Monday, June 10, 2024

The Study

 James Chastek has a nice post on Thomas Aquinas's answer to the question of why Christ wrote nothing, and it ties in to something that I have often thought about in recent times. Theological and religious terms are sometimes associated so strongly with solemn contexts that the very solemnity can start interfering with our understanding of them, and this is very much the case with the word 'disciple'. The Greek word, mathetes, just means 'student'; the same is true for the Latin translation that gives us the English word, discipulus. Jesus gathered a bunch of students. In the Great Commission, he laid upon them the charge to go to all the peoples and make them students, immersing them in the name of the Father and the Son and the Holy Spirit and teaching them to obey what Christ commanded. Why did Christ not write anything? To reduce that perpetual danger of pedagogy, the one who parrots rather than thinks and studies.

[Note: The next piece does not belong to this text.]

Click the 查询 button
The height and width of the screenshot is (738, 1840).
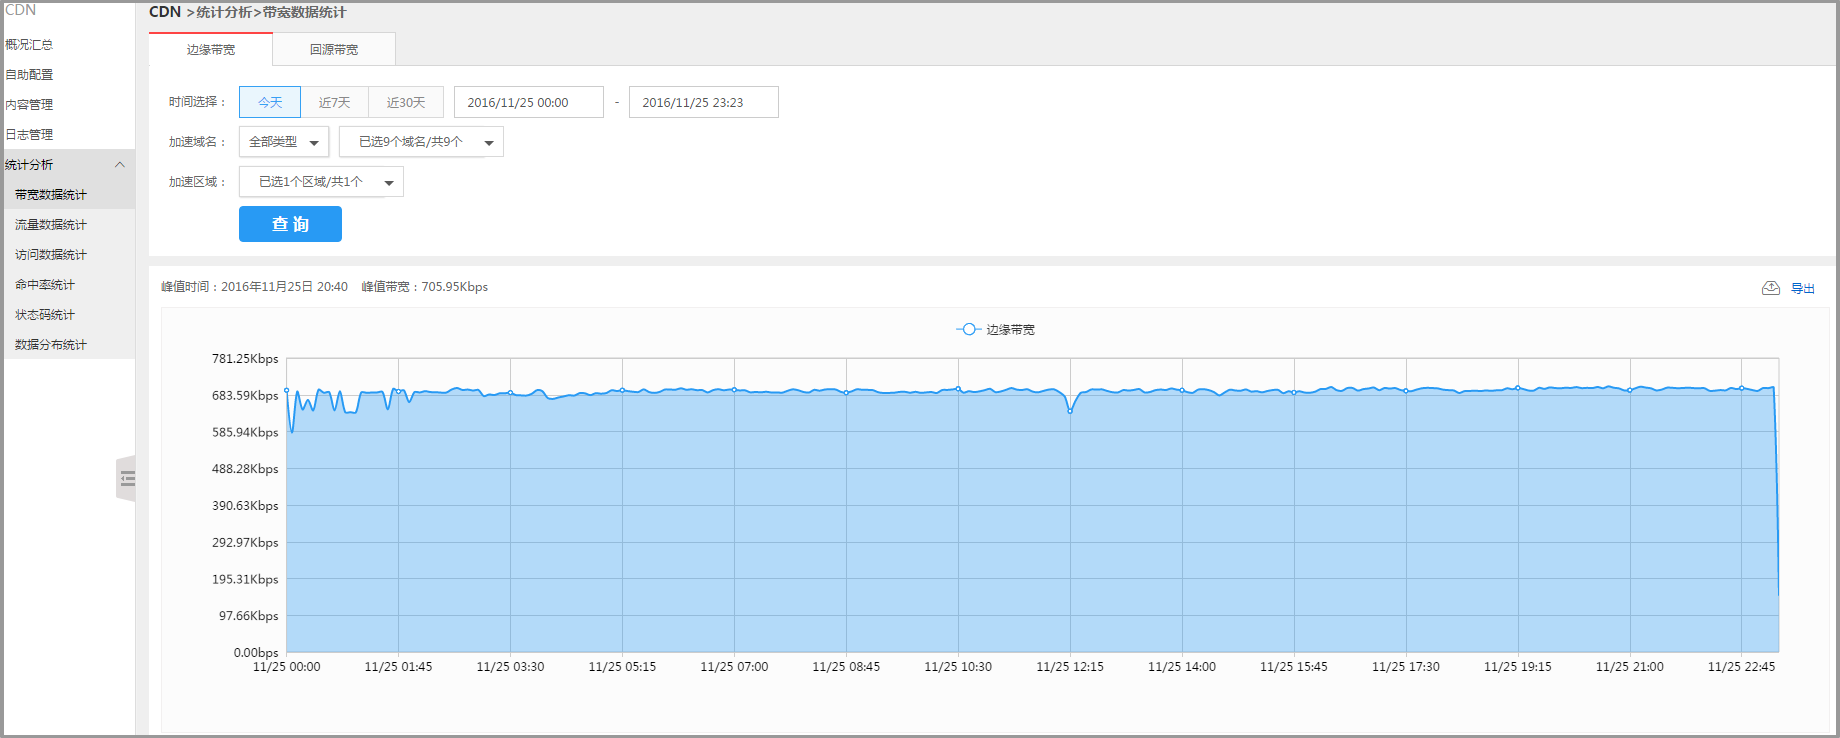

One occasionally finds various programs and the like devoted to "discipleship"; some of these are quite salutary, but there's not actually any great secret to being a disciple. It all amounts to this: Always be learning. That's fundamentally the standard for any Christian life: Is it a study of Christ? The Pharisee in the parable was by almost every standard a better person, but his attitude made him unable to be a genuine student, as he thought himself already dikaios, just or right, whereas this was still open to the publican, who had the humility to know that he wasn't getting things right, and because of that he, and only he, went away dedikaiomenos, having been deemed just or right. We are not expected to be angels; we are expected to be learners. To be sure, there is a significant practical component to this (the same word can also mean 'apprentice', i.e., a practical student); one of Christ's explicit clarifications of what is involved in making students of the nations is that it involves teaching to do what Christ has required, so naturally being a disciple involves not just learning about Christ but learning actually to do what Christ has required. But the standard to which we are held is the standard to which one holds a student, because the lives we are to lead are the lives of students. As Christ says in John 15:8, "My Father is glorified in this, that you bear much fruit, and so prove to be My students."